Here’s a look back at what went right, what went wrong and some final observations from Sunday’s victory at the Amway Center:


  • Arenas entered the game riding an unsightly streak of 18 consecutive misses from beyond the 3-point stripe, but he made his first try to start the second quarter Sunday night. Arenas shot the ball with confidence, making four of his six 3-point tries.

    ``Well, he made shots and everybody looks better when that happens,’’ Van Gundy said. ``The bottom line is they put points on the scoreboard when the ball goes in the basket. What you’ve got to do when you get shots is put the ball in the basket. (Arenas) has been struggling for a while so it was good to see him make shots and hopefully get some confidence going.’’

  • Howard’s streak of 30-point games ended at four in a row, but he still muscled his way to an 18th straight double-double with 20 points and 10 rebounds. Also, for the seventh straight game the Magic’s big man had at least 10 rebounds and two blocked shots.

    Because of the Magic’s comfortable lead, Howard had to play just 33 minutes. The fewer minutes – and not the smallish Bobcats – kept him from putting up his usual enormous numbers.

    Said Van Gundy: ``Dwight getting 20 and 10 is almost like an off night for him. He has raised the bar so high that 20 and 10 is kind of like ho-hum.’’

  • Getting off to better starts and not falling behind early in games has been a point of emphasis of late, and the Magic certainly seem to be getting the point of late.

    The Magic led Oklahoma City by 11 points at halftime on Friday and they were up eight on the Bobcats on Sunday night. Orlando’s offensive execution couldn’t have been much better in the first half when it made 22 of 34 shots (64.7 percent), hit five 3-pointers and turned the ball over only seven times.

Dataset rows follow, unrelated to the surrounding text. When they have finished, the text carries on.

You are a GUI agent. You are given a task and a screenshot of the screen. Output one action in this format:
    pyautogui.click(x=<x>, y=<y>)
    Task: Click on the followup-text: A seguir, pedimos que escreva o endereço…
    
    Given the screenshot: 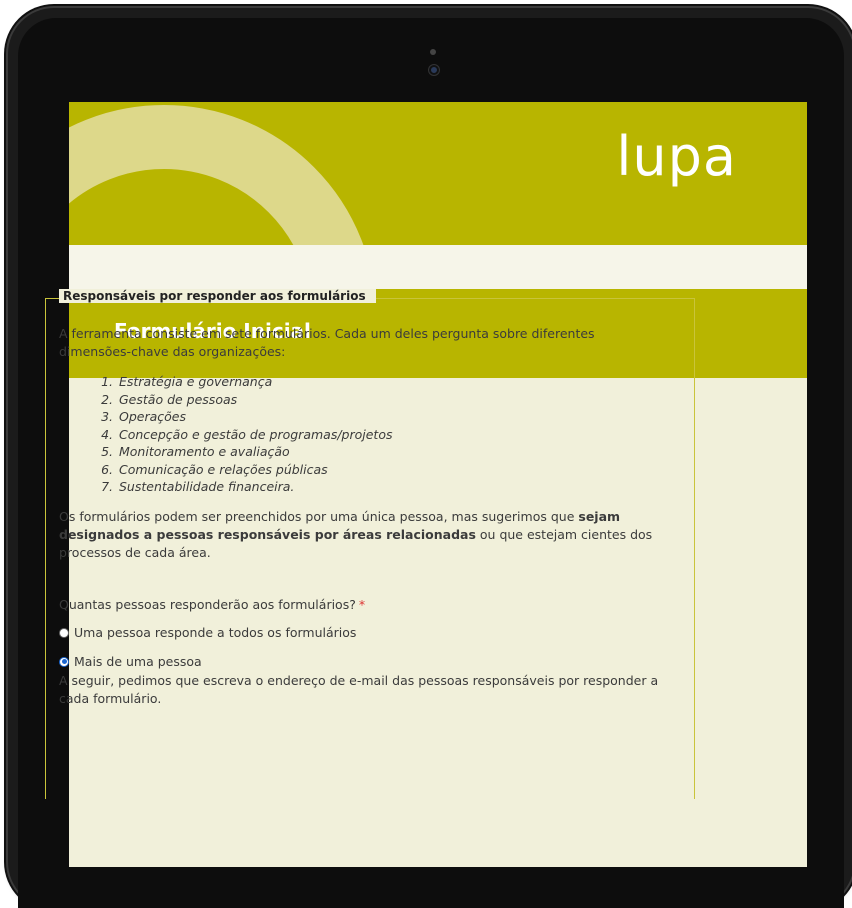 What is the action you would take?
    pyautogui.click(x=359, y=689)
    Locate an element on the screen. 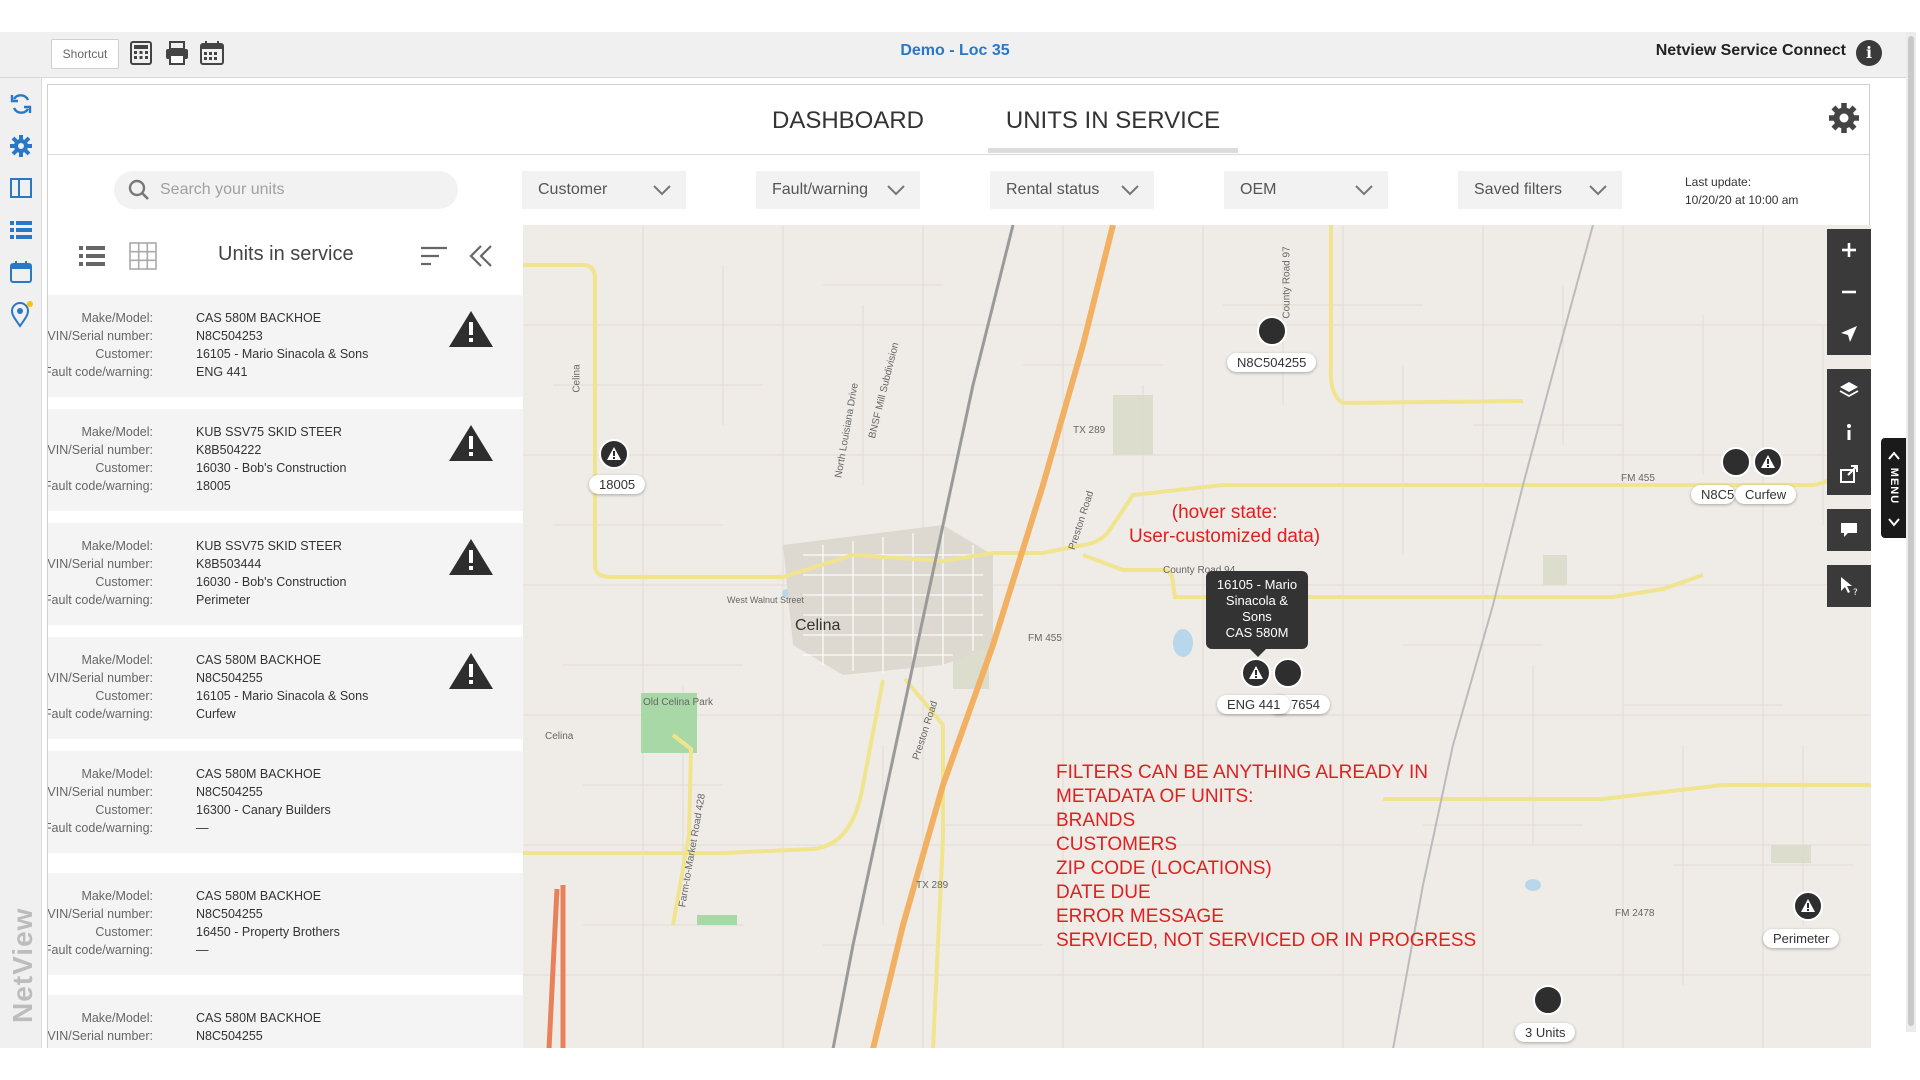 The width and height of the screenshot is (1920, 1080). zoom-in-button is located at coordinates (1849, 250).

The Magic’s ball movement was so good early on that they had 15 assists on the first 22 field goals.


  • Charlotte majority owner Michael Jordan, who was sitting courtside with his two sons, has defended last week’s trading of fan favorite Gerald Wallace for reserve center Joel Przybilla. On the surface, the move looks like a salary dump by the cost-conscious Bobcats. Wallace still has two more years on his contract, while Przybilla’s deal expires this summer.

    Jordan said the deal gives the Bobcats more financial flexibility and allows them to be better than the East’s seventh seed as they were last spring when they lost to Orlando.

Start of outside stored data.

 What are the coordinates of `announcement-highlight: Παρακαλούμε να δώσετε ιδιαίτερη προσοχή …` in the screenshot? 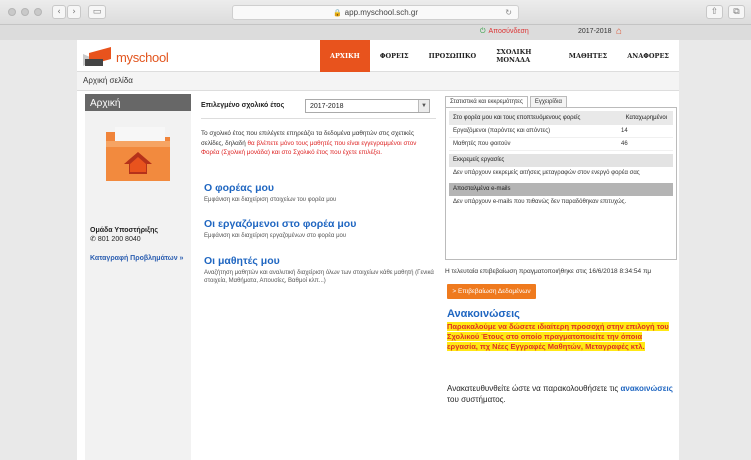 It's located at (561, 337).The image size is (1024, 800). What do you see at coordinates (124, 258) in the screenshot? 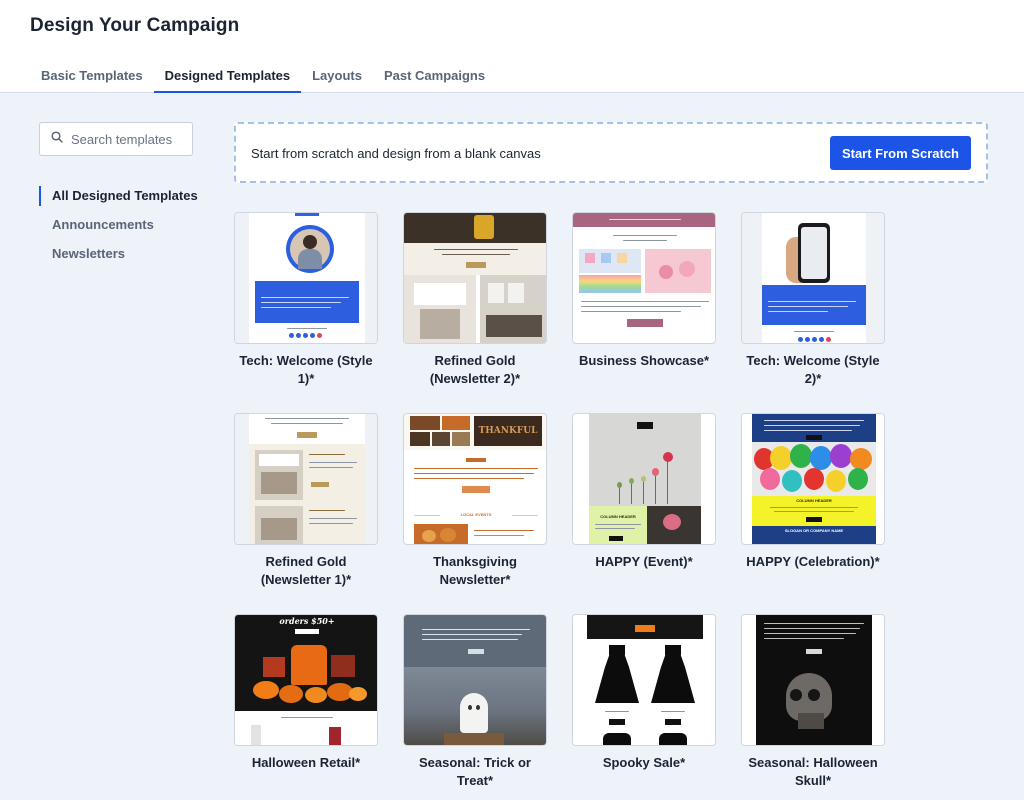
I see `sidebar-item-newsletters: Newsletters` at bounding box center [124, 258].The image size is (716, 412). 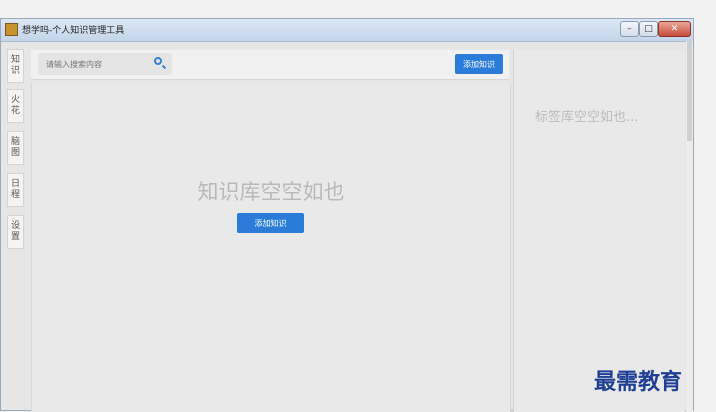 What do you see at coordinates (16, 232) in the screenshot?
I see `sidebar-item-settings: 设置` at bounding box center [16, 232].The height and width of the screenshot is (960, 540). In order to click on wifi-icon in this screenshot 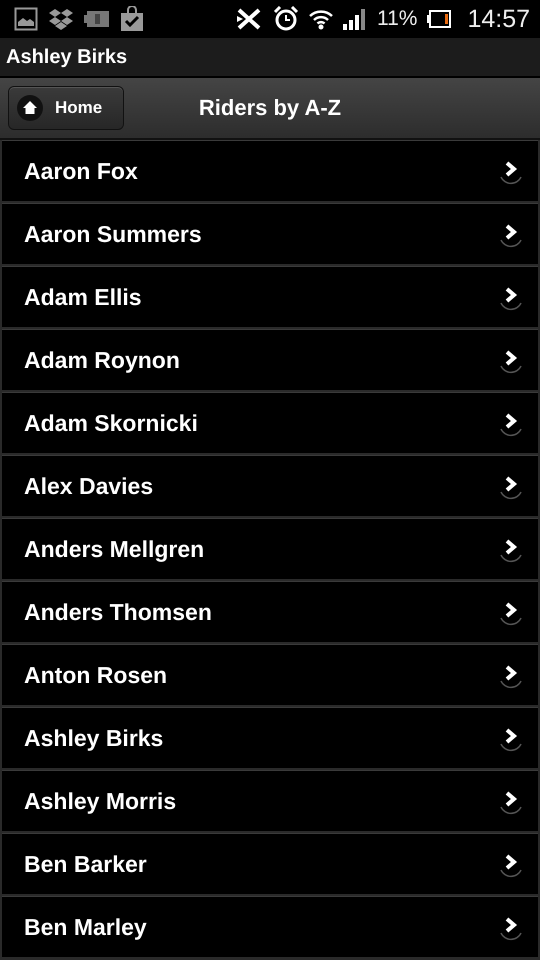, I will do `click(320, 19)`.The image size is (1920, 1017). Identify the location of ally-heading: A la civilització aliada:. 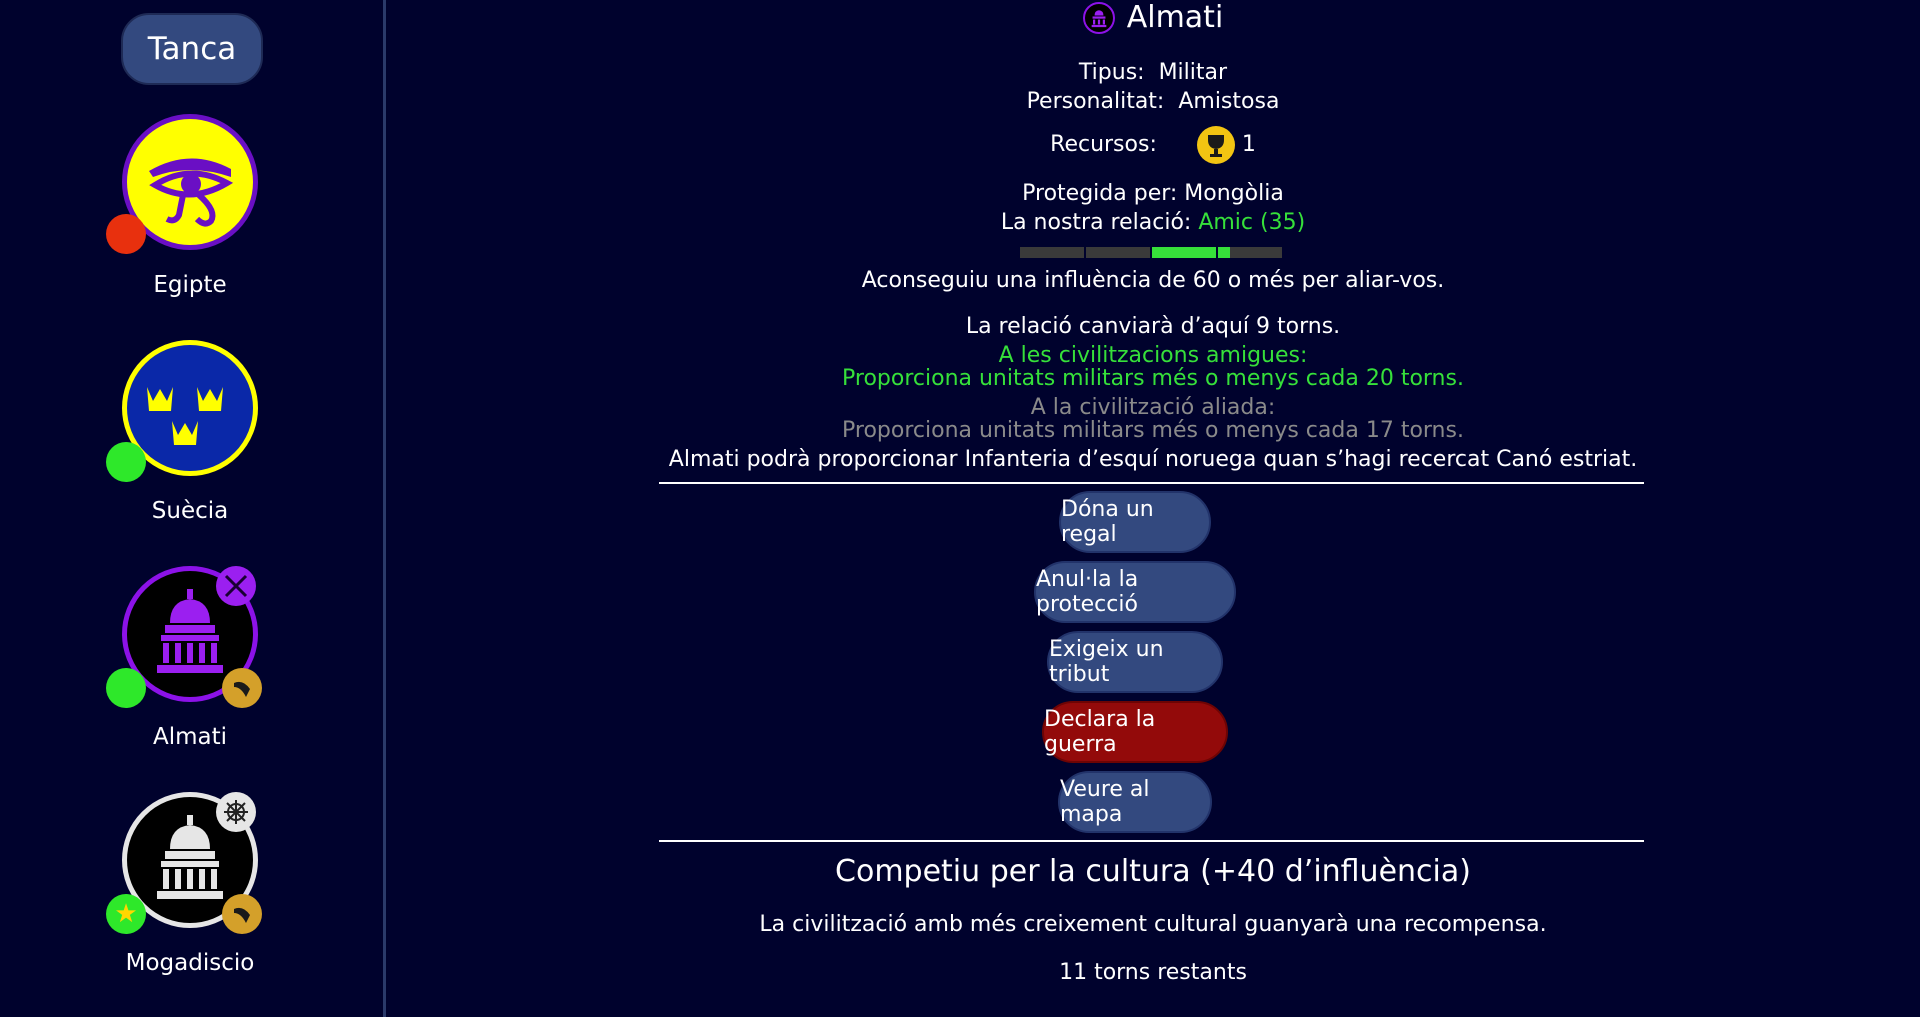
(1153, 408).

    Przybilla, who initially went to Charlotte thinking his contract would be bought out and he could return to Portland this season, has been told he’s in the Bobcats’ future, but that’s a stretch. He’s still badly bothered by a broken patellar knee injury from last season and he put up little resistance against Howard on Sunday night in 14 minutes in his debut with the Bobcats.


  • There was a comical exchange between Charlotte coach Paul Silas and a fan in the first half. When a fan sitting near the court yelled at Silas to get back in the coaching box, Silas turned to the fan and yelled, ``Shut up.’’

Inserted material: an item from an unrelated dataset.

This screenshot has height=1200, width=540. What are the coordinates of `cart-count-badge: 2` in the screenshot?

    Silas then broke into laughter and gave the fan a thumbs up sign.

  • There was an instance in the third quarter where a Flagrant Foul I clearly should have be called, but wasn’t.

    Howard was shoved in the back by Charlotte’s D.J. Augustin on a fastbreak alley-oop attempt and could have been injured had he not caught himself from falling. Van Gundy and Hedo Turkoglu objected, but the referees didn’t deem the foul bad enough to warrant a Flagrant Foul penalty.

  • Saddled with 15 technical fouls, Howard made it through the game without picking up a 16th technical foul which would trigger a NBA-mandated one-game suspension. Howard has to try and make it 22 more games without picking up a technical foul to avoid a $5,000 fine, a 1/100th deduction of his salary and a game suspension.

    Howard has been able to avoid a suspension in the previous two seasons, picking up 15 Ts twice and no more. He picked up his 15th technical foul in Game No. 68 last season, but went the final 14 regular-season games without one.

    The technical foul count starts over in the playoffs. Players are suspended following their seventh technical foul of the postseason.